Benden bir yıl önce Çorum İlköğretmen Okulu'nu bitirerek buraya atanmış Mustafa Tetik adındaki bir arkadaşla çalışıyorduk. İkimiz de deyim yerindeyse zır acemiydik ve yaptığımız işin de eğitim-öğretimle çok fazla bağlantısı yoktu. O da hiçbir şey bilmiyordu ki bana öğretsin. Yani aklımıza ne gelirse onu yapıyorduk.
Öyle ya da böyle kışı geçirmiş, eğitim-öğretim yılının da sonuna gelmiştik. Sınıfını geçen ve kalanları belirledikten sonra karneleri doldurduk ve sınıf geçme defterlerini de düzenleyerek İlköğretim Müdürlüğü'ne teslim edilecek duruma getirdik. Her şey hazırdı. Cuma öğleden sonrası cip gelip bizi köyden alacaktı. (cip ücreti 125 liraydı) Karneleri dağıtıp okulun kepenklerini kapattıktan sonra eve geçerek valizleri hazırlamaya başladık.

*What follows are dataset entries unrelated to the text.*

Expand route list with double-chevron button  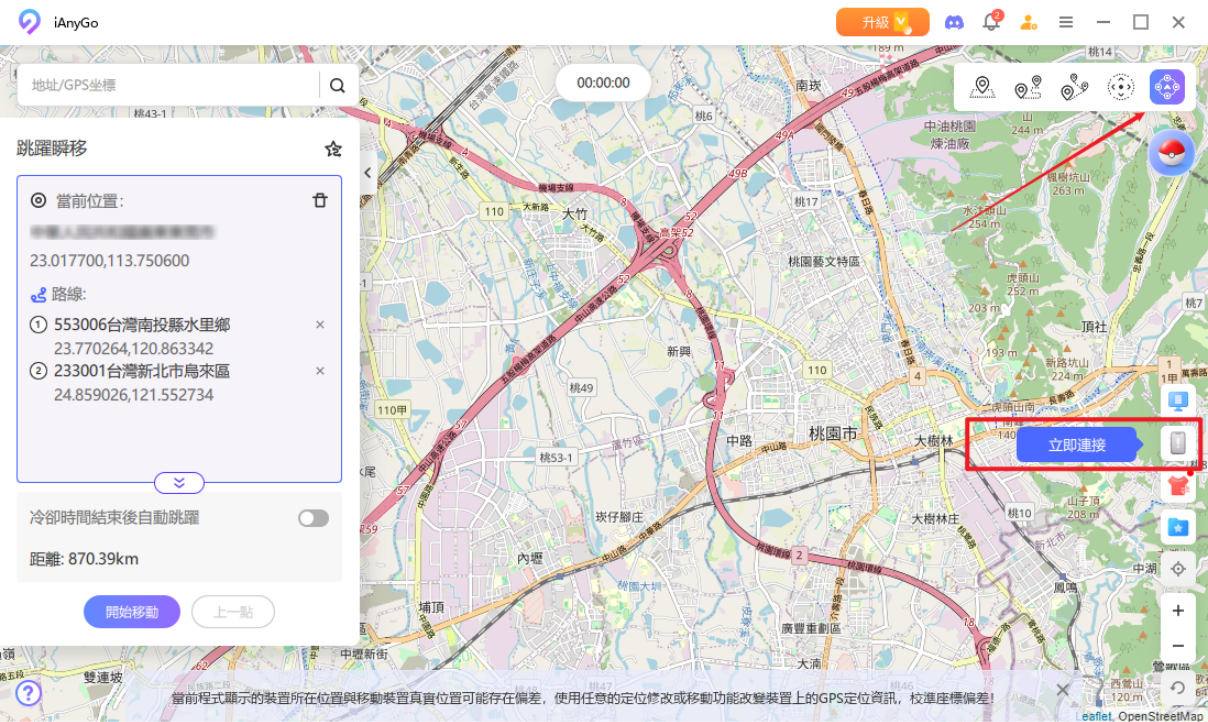(179, 483)
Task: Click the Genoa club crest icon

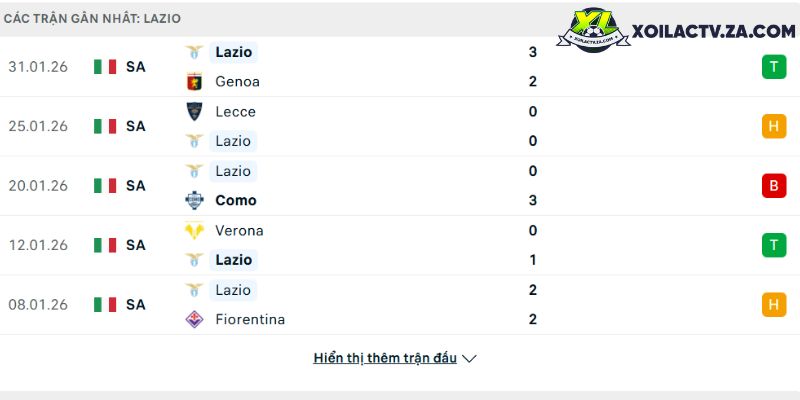Action: point(194,82)
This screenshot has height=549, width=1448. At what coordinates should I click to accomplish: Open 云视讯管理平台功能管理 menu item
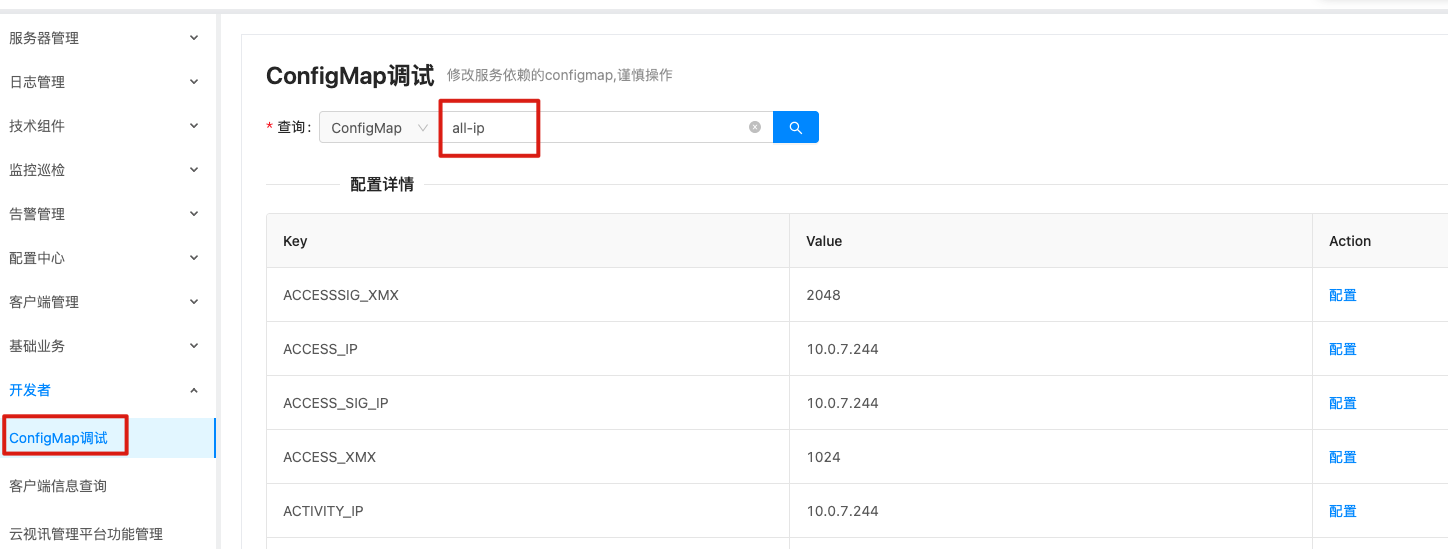[86, 534]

Tam bu sırada, evin kapısı büyük bir gürültüyle açıldı. Dışarıya çıkıp baktığımda o güne kadar hiç görmediğim, yüzü 70-75 yaşlarında ama bedeni daha genç gösteren sert bakışlı bir ihtiyarın ayakkabılarını çıkarmakta olduğunu gördüm. Hem zamansız gelmesi, hem de kapıyı çalmadan içeri girmesinin verdiği hoşnutsuzluğu belli eden bir tavırla;
-"Buyur" diyerek kenara çekilip yol verdim.
Adam, büyük bir ciddiyetle içeri girip somyaya otururken, biz de "Tam gitmek üzereyken bu adamın işi ne?" diye düşünerek sandalyelere iliştik. Kısa süren sessizlikte, bizim niçin geldiğini sorgulayan bakışlarımızı da yakalayan ihtiyar, ikimizin gözlerine de dik dik baktıktan sonra yavaş yavaş elini cebine sokarak buruşmuş bir 50 tl (580 tl maaş alıyorduk) çıkarıp masanın üzerine koydu. Sonra da diğer elini belinin arka tarafına götürerek oradan çıkardığı toplu tabancayı şöyle bir havada tutup silaha sevgi dolu bir bakış fırlattıktan sonra yavaşça paranın yanına yerleştirdi ve ellerini parayla silahın üzerine koyarak konuşmaya başladı:
-"Hocalar, bana adıyla sanıyla Eşkıyanın Deli Memed derler. Pek adam içine çıkmadığım için görmüşlüğünüz yoktur. İnönü'nün reisicumhurluğunda askerden kaçtım ve 12 sene şu dağlarda kaçak gezdim. Bu arada da çok leşim oldu. Nasıl bir adam olduğumu daha iyi anlamanız için bunlardan bir tanesini anlatayım: Benim gibi kaçak bir arkadaşla birer yeni mavzer almıştık ama nasıl attığını henüz deneme fırsatımız olmamıştı. Ayrangölü'nün tepeden Bayat'ın Lapa köyü tarafına bakıyorduk. Bulunduğumuz yer öyle yüksekti ki, tarlalardaki adamlar nokta gibi görünüyordu. Birbirimize baktık ve mavzerleri denemenin tam zamanı diyerek yere yatıp tarlada çalışan iki kişiye nişan alıp ateşledik. Biri bir yana, diğeri öte yana devrildi. Sonra da elimizdeki mavzeri öpüp 'Gâvur ne silah yapmış be!' diyerek oradan uzaklaştık. Ben, böyle bir adamım işte."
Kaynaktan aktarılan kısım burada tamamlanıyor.